Before assuming his current post in Los Angeles two years ago, Bonfante served more than 13 years as a TIME foreign correspondent -- six years based ! in Rome, seven in Paris -- and covered political campaigns from Galicia to Anatolia. This year he was charged with reporting not only the most important gubernatorial race in the nation, between Republican Pete Wilson and Democrat Dianne Feinstein, but also California congressional races and ballot initiatives. To do so, he teamed up with correspondent Jeanne McDowell and senior correspondent Edwin Reingold, who spent 11 years as Tokyo bureau chief, as well as photographer P.F. Bentley, a veteran of political campaigns in Haiti, Panama and El Salvador in addition to the U.S. The team's foreign experience gave it a rare perspective on U.S. politicking.

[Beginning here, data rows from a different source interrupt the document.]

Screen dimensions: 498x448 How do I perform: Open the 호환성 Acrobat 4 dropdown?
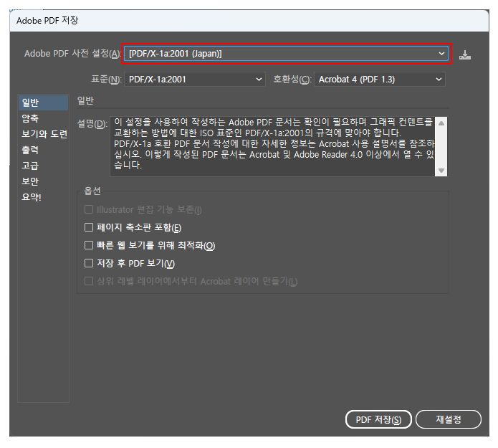379,79
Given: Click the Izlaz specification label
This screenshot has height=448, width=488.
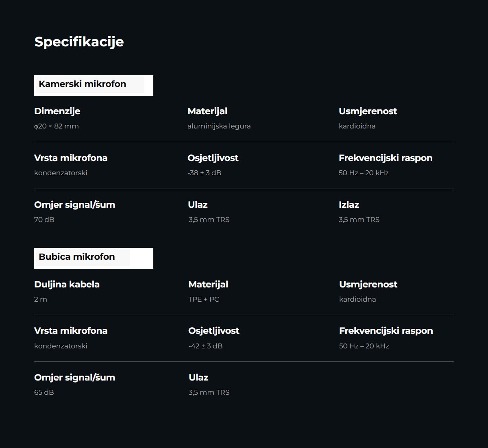Looking at the screenshot, I should [349, 204].
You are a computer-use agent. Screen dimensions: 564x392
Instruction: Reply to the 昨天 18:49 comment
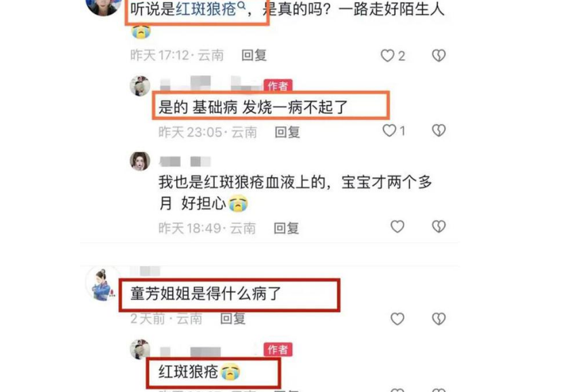click(x=286, y=229)
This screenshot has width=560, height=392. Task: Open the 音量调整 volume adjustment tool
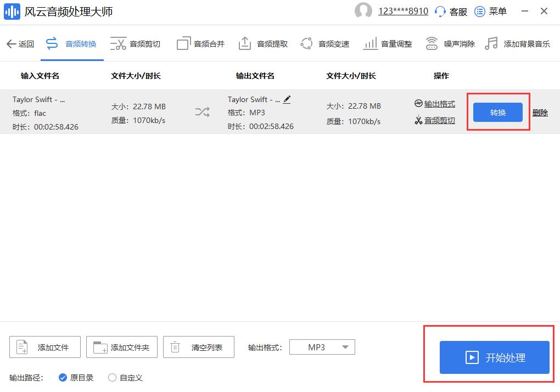tap(387, 44)
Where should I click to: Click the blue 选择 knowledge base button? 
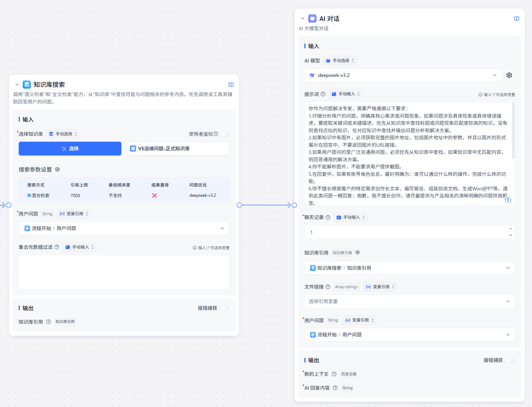coord(70,149)
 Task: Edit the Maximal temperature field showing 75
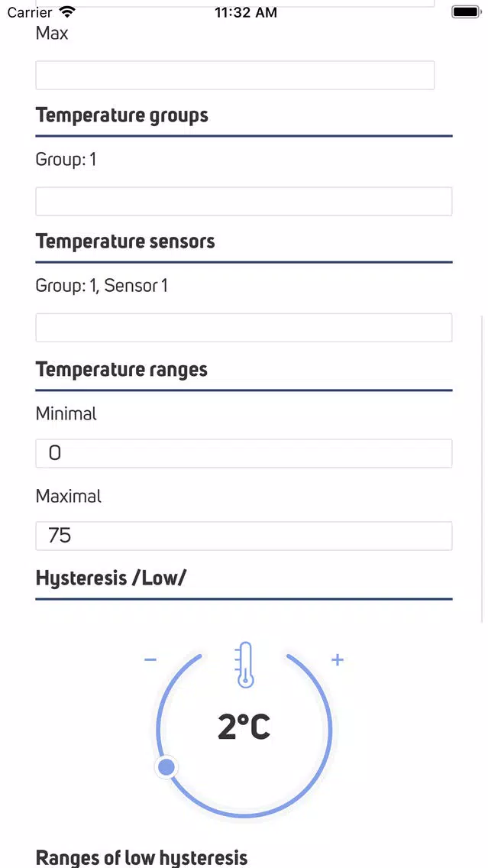click(x=244, y=536)
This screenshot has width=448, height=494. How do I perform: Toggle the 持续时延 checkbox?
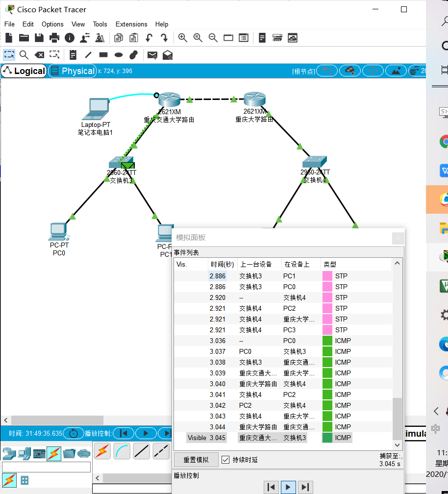coord(225,460)
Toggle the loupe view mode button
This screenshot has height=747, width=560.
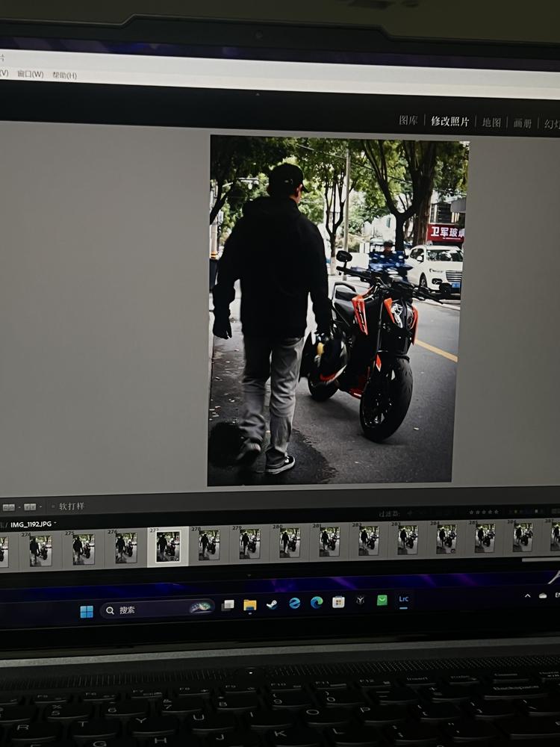coord(8,506)
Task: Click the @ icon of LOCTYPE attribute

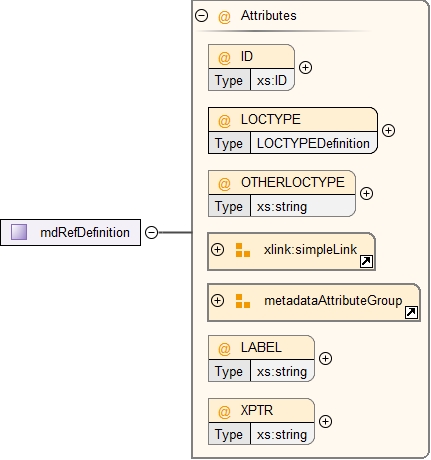Action: (224, 120)
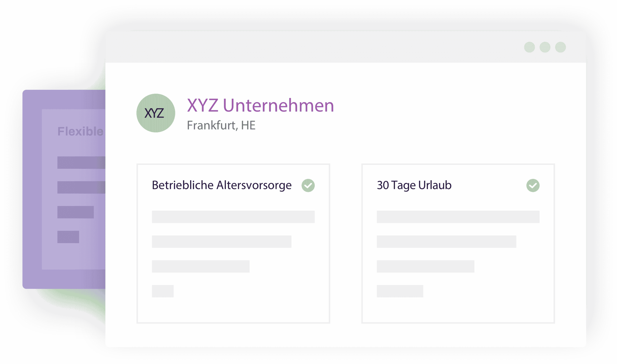Click the shortest gray bar under Betriebliche Altersvorsorge
This screenshot has width=617, height=364.
click(163, 291)
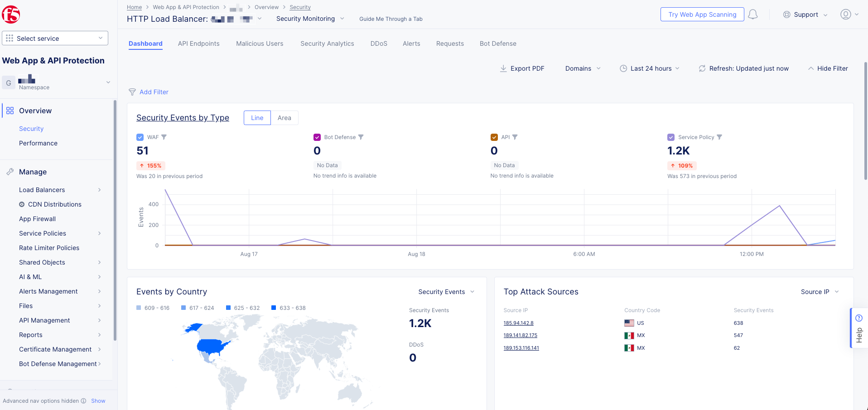Open the Last 24 hours time range

[x=650, y=68]
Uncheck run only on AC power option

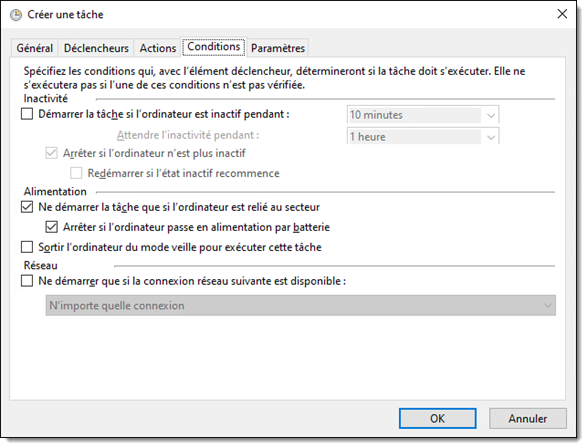[x=27, y=207]

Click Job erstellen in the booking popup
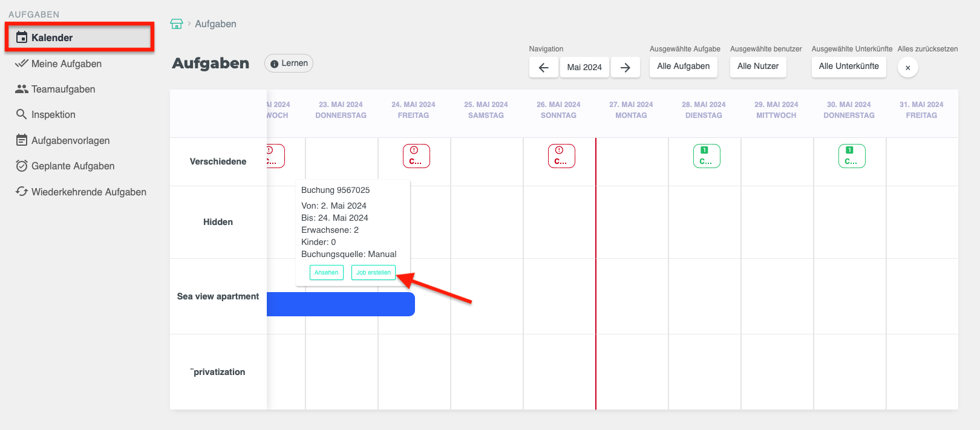point(373,273)
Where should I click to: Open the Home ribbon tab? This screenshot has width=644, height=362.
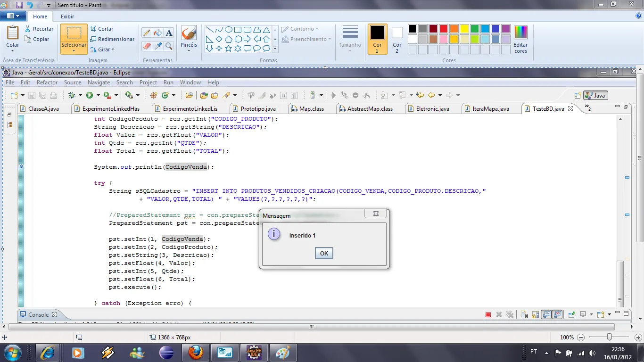click(x=40, y=16)
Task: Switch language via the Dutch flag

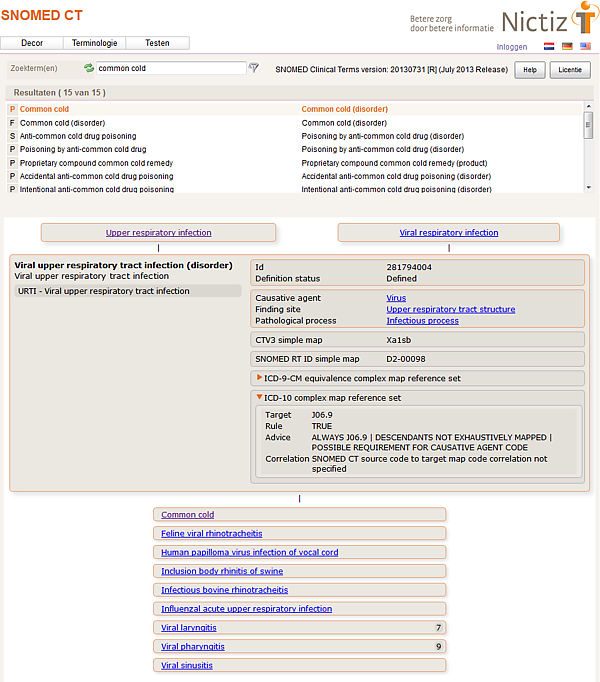Action: (549, 46)
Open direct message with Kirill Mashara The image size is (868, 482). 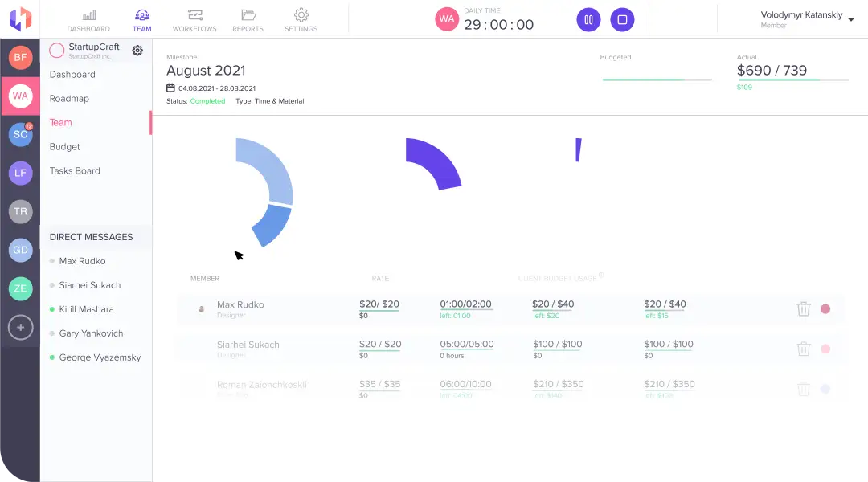86,309
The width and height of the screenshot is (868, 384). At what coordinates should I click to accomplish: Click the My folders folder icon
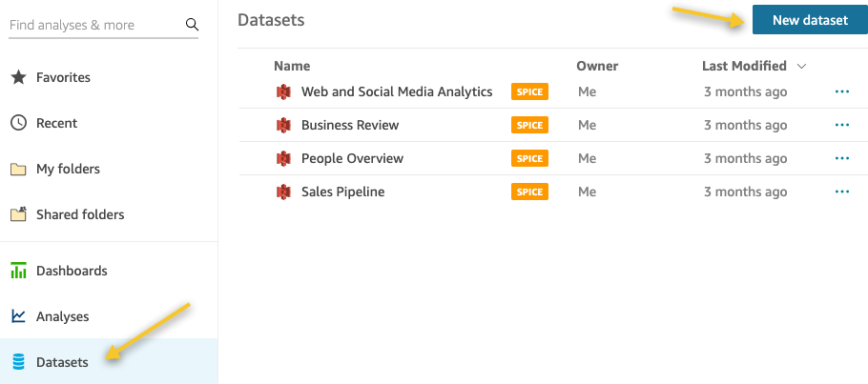(x=18, y=169)
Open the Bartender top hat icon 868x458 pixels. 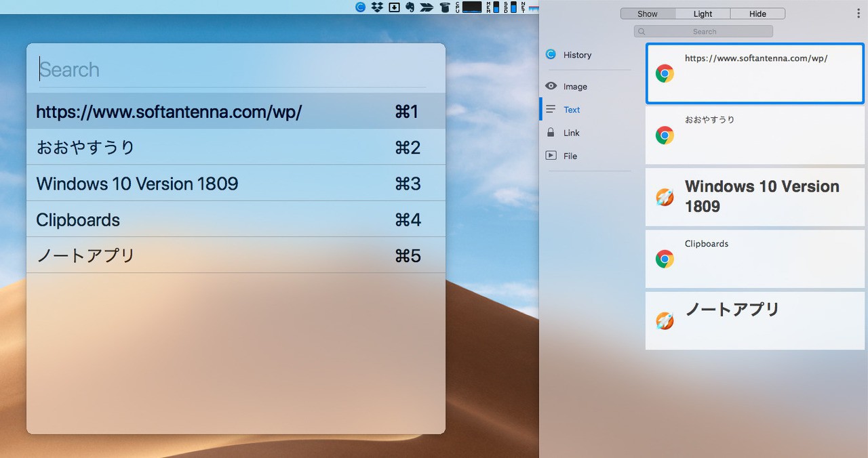click(x=444, y=7)
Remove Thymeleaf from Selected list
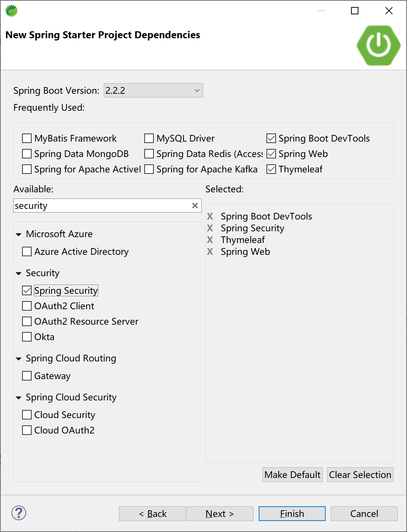407x532 pixels. 210,240
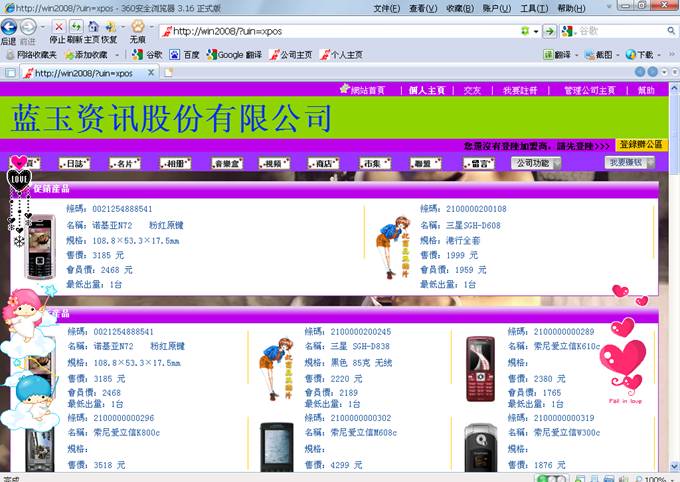The height and width of the screenshot is (482, 680).
Task: Click the Google 翻译 bookmark
Action: point(236,55)
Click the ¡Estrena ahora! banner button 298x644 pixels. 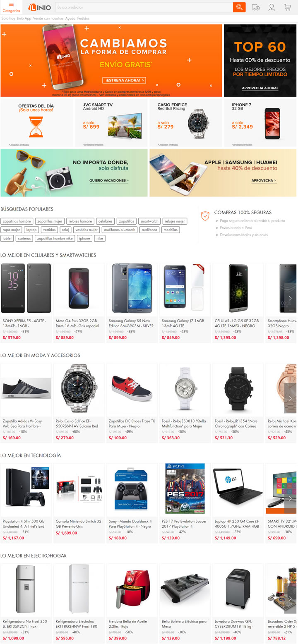pos(124,80)
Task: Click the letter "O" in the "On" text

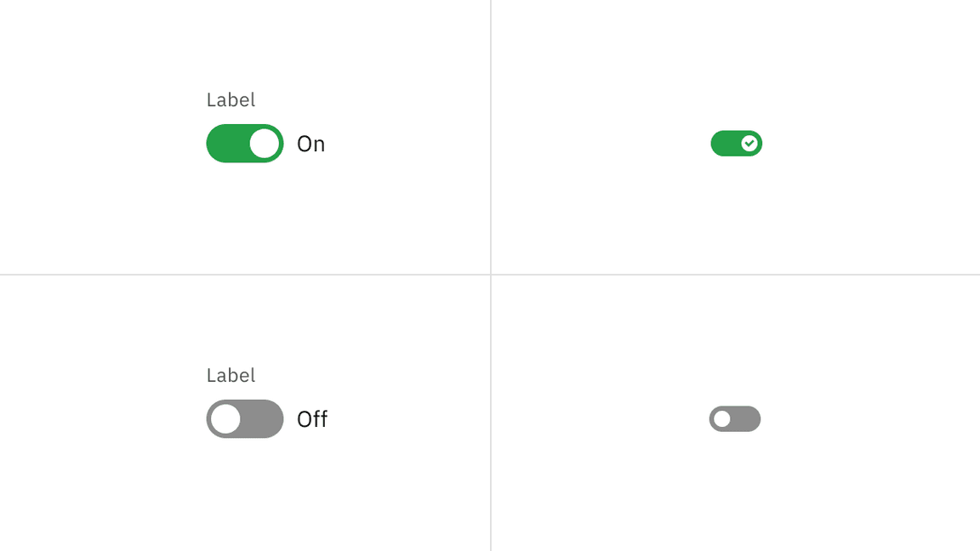Action: click(x=304, y=145)
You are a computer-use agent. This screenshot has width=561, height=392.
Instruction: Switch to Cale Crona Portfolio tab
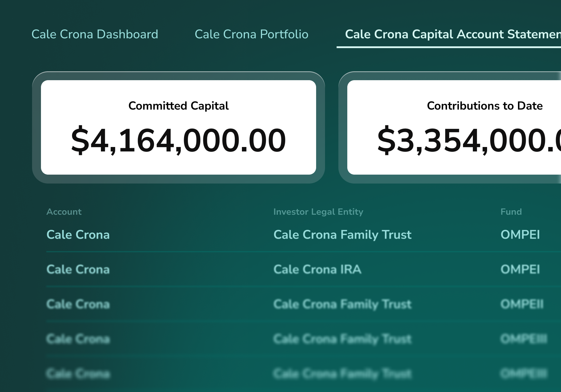click(x=251, y=34)
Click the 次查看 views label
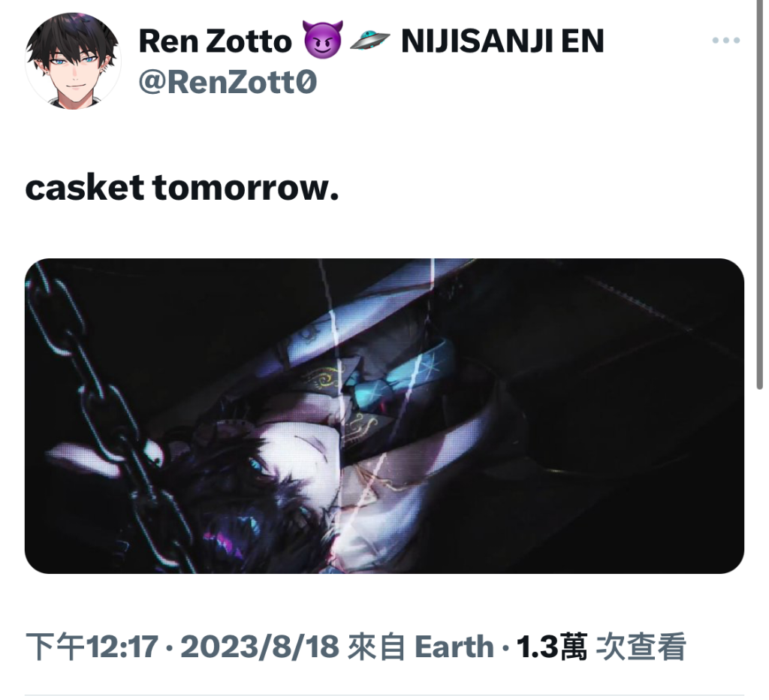769x700 pixels. point(641,647)
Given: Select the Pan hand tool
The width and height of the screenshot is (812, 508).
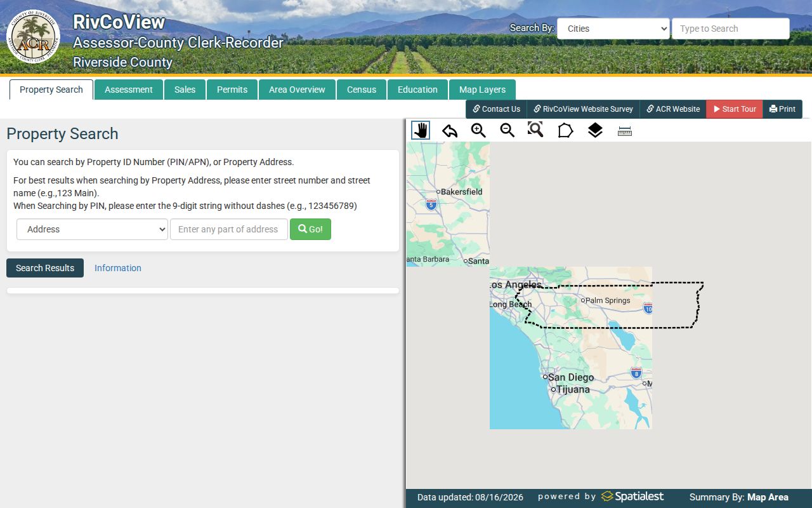Looking at the screenshot, I should point(421,130).
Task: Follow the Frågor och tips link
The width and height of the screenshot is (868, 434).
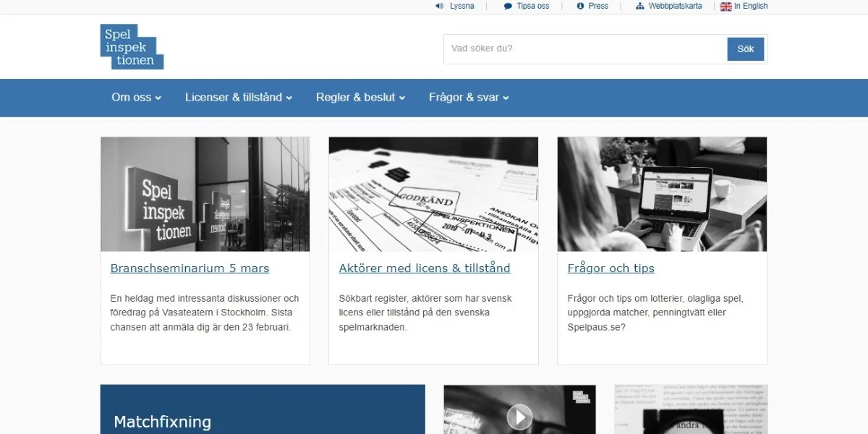Action: coord(610,268)
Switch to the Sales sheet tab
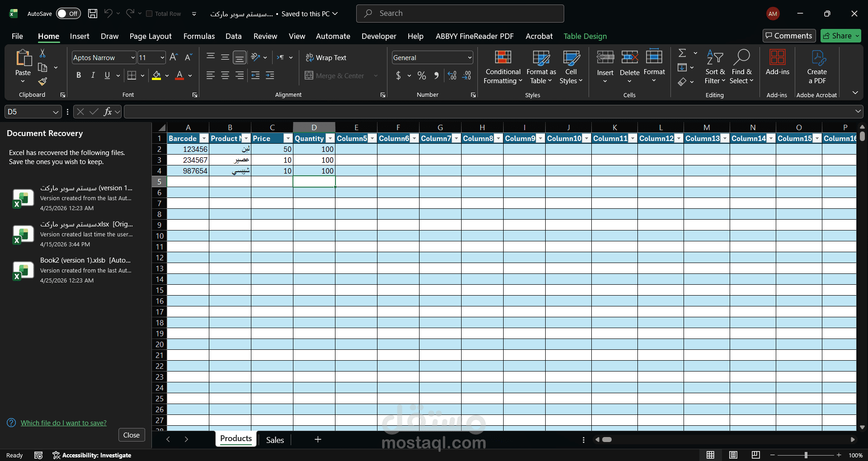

Many of the rituals are similar: the hominy grits served at a black church breakfast in Oakland have their counterpart in the cassoulet laid on at a campaign meeting in Toulouse. But in Europe candidates still rely on speeches at mass rallies; in California politicians talk not about districts but about television markets. More important, European politicking is ideological, while campaigning in the U.S. tends to be pragmatic. As former Italian Prime Minister Bettino Craxi once told Bonfante: "Ours is a politics of ideas. Yours is a politics of problem solving. We certainly could use more of yours, and you would be better off with at least some of ours."
On a personal level, Bonfante, McDowell, Reingold and Bentley were struck by the informality of American politicians. In California pols and reporters regularly call one another by their first names, a practice almost unheard of in Europe or Japan. In fact, the secretary of one Los Angeles politician asked our man over the telephone, "Bonfante? Is that your first name?"